Copyright 1999 Newsday, Inc.
Newsday (New York, NY)
November 9, 1999, Tuesday ALL EDITIONS
SECTION: NEWS; Page A18
LENGTH: 400 words
HEADLINE:
BRADLEY NEEDLES GORE WITH HEALTH PLANS
BYLINE: THE
ASSOCIATED PRESS
BODY:
Washington-In a
sign of the potency of the health care issue in the Democratic presidential
race, Bill Bradley threw his sharpest elbow yet at Al Gore yesterday,
questioning the vice president's loyalty to "fundamental Democratic principle"
as each candidate issued yet another health wish list.
The vice
president, making a campaign stop at Center Pharmacy in Washington, proposed
several measures to speed cheaper generic drugs to market. He
called for legislation to make it harder for drug companies to
get extensions on drug patents, which delay
the ability of other companies to market generic versions of the
drugs.
Bradley, speaking to the American Public Health
Association in Chicago, outlined how he would spend an additional $ 2 billion
each year on public health. But the former New Jersey senator also likened the
attacks on his $ 65-billion health plan by Gore to the "political opportunism of
Newt Gingrich" and congressional Republicans that brought down the 1993
Clinton-Gore proposal for universal health insurance.
"I can't say that
the solution they came up with was exactly right but they were on to the
problem," said Bradley, who has proposed eliminating Medicaid and offering
insurance premium subsidies to get health coverage to 95 percent of Americans.

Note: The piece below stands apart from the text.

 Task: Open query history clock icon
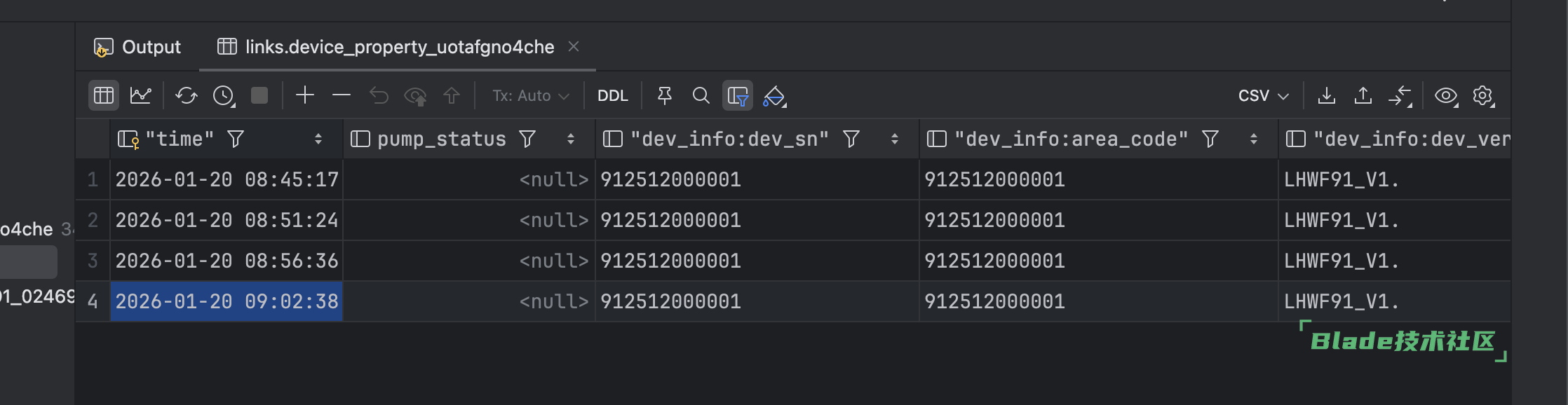(x=224, y=95)
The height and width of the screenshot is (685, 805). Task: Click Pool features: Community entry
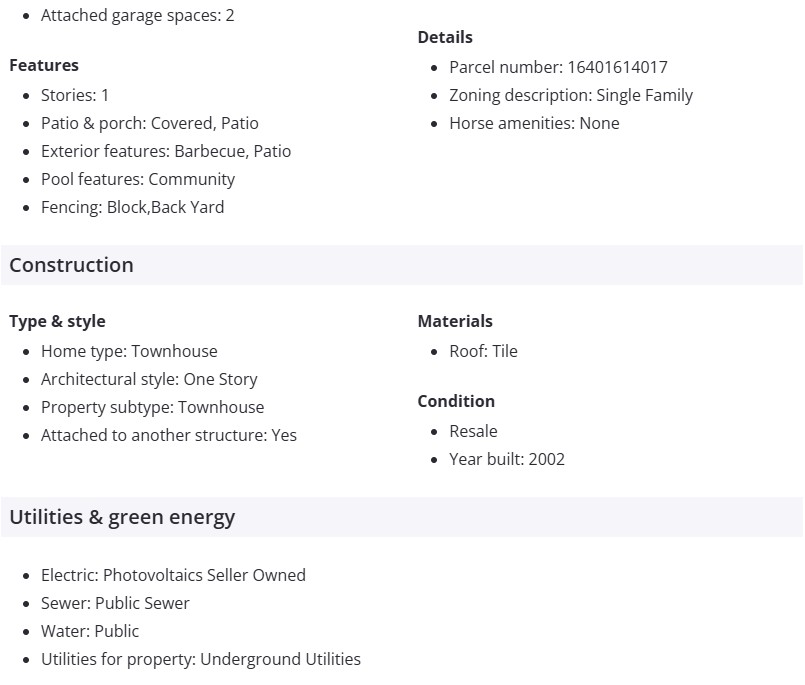[138, 179]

Using the "stay and fight" phrase that Gore has used to slap Bradley for
leaving the Senate, Bradley continued: "In the case of health care, Al Gore
decided it wasn't worth standing and fighting. He abandoned that fundamental
Democratic principle of basic health care for all Americans he had talked about
so much in the campaign of 1992." Gore called Bradley's "a flawed
trillion-dollar plan that will cost the American people even more in the long
run." He again challenged Bradley - "How about it, Bill?" - to a debate on
health care while his aides trumpeted a re-evaluation of Bradley's health plan
released yesterday by Emory University professor Kenneth E. Thorpe.
Thorpe, whose first 10-year cost estimate of $ 1.2 trillion created a
brouhaha, reduced the figure by $ 142 billion but maintained yesterday that
Bradley's plan would give health coverage to 89 percent of the uninsured
population - not 95 percent, as Bradley insists.
Bradley spokeswoman
Kristen Ludecke dismissed Thorpe, a former Clinton-Gore administration official,
as a Gore partisan and his analysis as "not credible."